Saved entries
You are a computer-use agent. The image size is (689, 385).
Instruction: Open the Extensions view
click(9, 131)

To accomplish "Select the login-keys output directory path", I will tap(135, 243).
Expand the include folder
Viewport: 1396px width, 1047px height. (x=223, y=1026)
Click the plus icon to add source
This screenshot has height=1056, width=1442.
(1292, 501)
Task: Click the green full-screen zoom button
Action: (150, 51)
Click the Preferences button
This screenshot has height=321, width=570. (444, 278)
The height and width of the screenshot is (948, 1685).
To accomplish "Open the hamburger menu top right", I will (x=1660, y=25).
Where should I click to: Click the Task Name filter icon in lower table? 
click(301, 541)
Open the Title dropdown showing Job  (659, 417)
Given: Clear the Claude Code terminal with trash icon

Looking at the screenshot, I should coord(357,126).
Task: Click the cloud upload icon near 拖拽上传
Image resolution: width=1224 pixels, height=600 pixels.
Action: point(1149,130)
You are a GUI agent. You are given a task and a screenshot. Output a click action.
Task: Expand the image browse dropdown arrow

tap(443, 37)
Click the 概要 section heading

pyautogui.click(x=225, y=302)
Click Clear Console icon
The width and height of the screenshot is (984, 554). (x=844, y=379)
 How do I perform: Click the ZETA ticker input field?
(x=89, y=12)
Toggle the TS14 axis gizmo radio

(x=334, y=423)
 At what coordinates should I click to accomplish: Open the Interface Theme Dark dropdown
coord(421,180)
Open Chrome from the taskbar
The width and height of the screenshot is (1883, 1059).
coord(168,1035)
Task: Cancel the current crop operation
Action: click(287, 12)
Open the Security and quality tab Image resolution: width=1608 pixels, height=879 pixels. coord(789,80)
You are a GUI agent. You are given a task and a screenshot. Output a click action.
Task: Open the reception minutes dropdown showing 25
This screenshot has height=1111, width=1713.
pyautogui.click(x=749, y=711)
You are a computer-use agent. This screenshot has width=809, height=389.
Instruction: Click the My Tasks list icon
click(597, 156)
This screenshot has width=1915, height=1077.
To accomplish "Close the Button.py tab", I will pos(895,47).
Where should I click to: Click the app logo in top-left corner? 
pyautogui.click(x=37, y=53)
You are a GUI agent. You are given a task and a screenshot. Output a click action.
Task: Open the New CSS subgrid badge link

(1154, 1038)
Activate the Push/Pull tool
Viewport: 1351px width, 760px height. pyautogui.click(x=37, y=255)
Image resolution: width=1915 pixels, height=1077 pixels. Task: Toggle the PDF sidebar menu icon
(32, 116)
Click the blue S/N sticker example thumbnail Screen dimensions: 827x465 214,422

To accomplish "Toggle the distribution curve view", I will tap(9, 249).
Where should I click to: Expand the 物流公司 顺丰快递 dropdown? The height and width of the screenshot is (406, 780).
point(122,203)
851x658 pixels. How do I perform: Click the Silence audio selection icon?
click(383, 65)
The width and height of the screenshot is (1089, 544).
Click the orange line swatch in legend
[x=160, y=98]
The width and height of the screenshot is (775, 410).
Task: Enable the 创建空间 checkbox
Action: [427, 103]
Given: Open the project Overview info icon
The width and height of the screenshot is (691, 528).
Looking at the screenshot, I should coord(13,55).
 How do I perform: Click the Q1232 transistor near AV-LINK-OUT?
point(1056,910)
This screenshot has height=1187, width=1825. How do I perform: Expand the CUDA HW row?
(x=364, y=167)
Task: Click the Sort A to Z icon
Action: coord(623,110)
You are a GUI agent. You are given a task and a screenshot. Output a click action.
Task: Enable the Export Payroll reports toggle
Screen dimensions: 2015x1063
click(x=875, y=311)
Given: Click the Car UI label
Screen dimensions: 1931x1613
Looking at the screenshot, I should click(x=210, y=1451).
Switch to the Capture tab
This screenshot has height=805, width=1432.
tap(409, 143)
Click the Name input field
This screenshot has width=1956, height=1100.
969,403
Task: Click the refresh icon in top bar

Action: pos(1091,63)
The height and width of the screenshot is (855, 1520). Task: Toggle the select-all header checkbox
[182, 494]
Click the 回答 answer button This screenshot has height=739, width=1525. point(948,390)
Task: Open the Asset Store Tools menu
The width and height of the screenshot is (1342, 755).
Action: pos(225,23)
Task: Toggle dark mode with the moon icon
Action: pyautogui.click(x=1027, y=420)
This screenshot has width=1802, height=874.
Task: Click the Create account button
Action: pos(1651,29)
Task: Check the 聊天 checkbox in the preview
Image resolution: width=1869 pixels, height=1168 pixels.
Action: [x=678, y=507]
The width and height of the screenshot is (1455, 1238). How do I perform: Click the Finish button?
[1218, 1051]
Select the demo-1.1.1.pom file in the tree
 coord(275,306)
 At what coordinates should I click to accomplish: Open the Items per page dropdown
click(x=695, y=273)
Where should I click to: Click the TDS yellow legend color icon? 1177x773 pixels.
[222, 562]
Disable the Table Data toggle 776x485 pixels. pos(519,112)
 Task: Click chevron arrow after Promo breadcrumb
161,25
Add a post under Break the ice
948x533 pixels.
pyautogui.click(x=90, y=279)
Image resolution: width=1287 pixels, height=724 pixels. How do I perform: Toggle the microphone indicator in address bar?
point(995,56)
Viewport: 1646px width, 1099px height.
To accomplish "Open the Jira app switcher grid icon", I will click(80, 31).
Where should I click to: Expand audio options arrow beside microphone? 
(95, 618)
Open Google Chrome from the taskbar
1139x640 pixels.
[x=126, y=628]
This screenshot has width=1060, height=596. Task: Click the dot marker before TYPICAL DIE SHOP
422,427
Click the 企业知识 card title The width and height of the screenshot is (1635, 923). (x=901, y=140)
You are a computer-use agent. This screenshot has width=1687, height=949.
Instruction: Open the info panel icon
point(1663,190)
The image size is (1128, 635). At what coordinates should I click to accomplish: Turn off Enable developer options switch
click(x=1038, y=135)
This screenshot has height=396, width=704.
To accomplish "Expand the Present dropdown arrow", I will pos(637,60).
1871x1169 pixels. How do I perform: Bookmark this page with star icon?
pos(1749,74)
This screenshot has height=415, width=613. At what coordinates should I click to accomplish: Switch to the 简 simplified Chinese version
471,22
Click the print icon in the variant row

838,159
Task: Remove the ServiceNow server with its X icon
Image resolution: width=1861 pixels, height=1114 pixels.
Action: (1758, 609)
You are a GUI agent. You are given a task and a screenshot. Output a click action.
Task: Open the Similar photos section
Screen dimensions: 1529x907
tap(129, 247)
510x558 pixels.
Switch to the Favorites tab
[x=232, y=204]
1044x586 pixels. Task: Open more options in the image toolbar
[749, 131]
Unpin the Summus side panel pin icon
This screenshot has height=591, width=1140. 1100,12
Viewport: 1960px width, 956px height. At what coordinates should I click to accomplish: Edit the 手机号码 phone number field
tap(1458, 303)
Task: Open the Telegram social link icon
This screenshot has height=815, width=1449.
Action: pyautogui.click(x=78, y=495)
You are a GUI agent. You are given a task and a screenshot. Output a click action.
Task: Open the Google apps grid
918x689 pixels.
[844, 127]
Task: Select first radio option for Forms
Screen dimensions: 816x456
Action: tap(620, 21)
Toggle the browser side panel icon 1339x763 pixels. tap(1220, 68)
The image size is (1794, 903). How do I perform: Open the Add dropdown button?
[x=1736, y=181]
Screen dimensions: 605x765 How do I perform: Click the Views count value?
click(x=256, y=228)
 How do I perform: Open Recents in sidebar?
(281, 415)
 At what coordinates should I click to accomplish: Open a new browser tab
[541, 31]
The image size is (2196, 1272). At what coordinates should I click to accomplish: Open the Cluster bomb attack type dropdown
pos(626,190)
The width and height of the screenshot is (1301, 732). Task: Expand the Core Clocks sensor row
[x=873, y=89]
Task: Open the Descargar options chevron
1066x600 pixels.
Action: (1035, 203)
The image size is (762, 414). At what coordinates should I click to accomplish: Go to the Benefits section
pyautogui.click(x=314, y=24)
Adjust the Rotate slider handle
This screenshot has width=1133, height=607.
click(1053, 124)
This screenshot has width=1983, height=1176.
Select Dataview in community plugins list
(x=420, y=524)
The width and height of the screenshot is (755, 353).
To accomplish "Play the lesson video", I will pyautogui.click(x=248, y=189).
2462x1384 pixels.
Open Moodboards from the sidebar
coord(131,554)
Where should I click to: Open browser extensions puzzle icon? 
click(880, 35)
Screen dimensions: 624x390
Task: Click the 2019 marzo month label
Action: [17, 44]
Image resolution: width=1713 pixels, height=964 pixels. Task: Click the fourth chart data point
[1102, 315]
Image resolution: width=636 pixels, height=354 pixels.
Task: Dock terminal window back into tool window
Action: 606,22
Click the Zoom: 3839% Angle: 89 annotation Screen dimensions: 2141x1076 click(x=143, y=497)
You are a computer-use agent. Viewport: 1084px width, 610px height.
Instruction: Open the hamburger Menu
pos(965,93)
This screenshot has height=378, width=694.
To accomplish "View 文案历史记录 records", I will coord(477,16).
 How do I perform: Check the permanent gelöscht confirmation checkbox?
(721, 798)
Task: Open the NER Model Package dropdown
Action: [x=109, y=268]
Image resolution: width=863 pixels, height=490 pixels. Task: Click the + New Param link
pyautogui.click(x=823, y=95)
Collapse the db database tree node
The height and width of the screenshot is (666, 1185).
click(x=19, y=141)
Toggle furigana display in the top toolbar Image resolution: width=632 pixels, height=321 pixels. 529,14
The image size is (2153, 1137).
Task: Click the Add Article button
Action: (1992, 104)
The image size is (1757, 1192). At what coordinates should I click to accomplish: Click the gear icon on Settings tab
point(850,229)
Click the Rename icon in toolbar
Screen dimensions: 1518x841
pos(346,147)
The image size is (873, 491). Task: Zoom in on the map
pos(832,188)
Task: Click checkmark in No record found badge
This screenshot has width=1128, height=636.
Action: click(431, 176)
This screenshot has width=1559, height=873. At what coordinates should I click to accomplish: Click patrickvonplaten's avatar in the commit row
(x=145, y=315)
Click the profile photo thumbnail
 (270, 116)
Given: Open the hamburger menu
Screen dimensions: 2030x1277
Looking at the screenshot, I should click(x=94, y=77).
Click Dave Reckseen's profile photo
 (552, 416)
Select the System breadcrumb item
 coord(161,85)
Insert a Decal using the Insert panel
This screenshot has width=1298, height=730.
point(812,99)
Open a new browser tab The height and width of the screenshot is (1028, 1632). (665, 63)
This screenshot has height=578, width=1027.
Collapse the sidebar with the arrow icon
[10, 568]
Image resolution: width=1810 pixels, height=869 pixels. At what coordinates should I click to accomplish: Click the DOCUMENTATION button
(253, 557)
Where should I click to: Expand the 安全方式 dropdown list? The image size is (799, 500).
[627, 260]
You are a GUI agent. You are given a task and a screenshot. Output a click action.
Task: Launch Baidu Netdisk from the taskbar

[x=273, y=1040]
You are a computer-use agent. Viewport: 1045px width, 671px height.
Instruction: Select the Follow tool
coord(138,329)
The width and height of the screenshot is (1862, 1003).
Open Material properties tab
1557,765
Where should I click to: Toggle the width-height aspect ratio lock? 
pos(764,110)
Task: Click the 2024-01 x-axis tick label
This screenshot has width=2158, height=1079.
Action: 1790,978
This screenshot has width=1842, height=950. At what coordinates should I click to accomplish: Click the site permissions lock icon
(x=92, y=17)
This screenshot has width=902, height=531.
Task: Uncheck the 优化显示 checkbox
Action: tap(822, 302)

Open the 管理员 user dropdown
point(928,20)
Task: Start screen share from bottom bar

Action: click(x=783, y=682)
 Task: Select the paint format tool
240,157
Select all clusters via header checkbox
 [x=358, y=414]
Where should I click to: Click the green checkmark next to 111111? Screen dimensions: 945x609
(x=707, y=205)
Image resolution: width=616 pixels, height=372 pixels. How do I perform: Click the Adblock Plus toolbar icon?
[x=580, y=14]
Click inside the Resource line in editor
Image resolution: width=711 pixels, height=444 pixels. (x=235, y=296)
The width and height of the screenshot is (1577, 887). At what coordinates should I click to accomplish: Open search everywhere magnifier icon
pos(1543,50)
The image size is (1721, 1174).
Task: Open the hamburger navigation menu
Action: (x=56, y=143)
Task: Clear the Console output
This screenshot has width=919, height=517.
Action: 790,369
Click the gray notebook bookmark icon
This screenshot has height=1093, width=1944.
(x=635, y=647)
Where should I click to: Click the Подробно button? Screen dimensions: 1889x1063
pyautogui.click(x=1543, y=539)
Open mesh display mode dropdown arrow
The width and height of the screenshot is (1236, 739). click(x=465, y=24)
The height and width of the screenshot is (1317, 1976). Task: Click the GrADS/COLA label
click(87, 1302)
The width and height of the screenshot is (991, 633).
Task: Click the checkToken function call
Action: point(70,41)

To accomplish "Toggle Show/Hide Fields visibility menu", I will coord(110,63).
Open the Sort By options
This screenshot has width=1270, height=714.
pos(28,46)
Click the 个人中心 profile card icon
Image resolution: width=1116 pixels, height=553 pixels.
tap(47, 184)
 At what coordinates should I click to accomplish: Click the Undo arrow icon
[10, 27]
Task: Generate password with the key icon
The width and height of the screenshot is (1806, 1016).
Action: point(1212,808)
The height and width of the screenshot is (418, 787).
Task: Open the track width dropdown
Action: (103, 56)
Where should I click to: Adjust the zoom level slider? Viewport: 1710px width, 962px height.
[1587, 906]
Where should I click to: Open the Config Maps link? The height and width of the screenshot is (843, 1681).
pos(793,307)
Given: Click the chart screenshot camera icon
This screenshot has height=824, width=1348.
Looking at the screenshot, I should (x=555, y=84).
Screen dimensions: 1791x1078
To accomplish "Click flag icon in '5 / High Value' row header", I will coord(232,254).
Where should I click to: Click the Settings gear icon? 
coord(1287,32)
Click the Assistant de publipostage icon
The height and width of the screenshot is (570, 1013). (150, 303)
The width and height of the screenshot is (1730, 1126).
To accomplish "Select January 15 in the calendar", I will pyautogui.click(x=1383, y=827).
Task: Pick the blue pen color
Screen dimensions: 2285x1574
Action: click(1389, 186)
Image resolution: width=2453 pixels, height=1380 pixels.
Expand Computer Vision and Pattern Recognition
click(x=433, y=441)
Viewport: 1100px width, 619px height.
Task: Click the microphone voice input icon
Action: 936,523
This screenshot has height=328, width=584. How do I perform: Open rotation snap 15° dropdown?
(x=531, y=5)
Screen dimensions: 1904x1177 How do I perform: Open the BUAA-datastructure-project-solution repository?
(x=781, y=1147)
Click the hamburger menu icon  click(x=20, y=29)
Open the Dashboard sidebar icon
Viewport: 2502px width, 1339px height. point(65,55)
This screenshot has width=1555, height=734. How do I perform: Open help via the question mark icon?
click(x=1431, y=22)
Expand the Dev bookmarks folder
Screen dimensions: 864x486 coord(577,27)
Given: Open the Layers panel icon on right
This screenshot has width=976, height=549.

§ **Work instruction**:
If a line of the entries contains "blue", it counts; give the total of such lines and nothing more.

§ **Answer box**:
2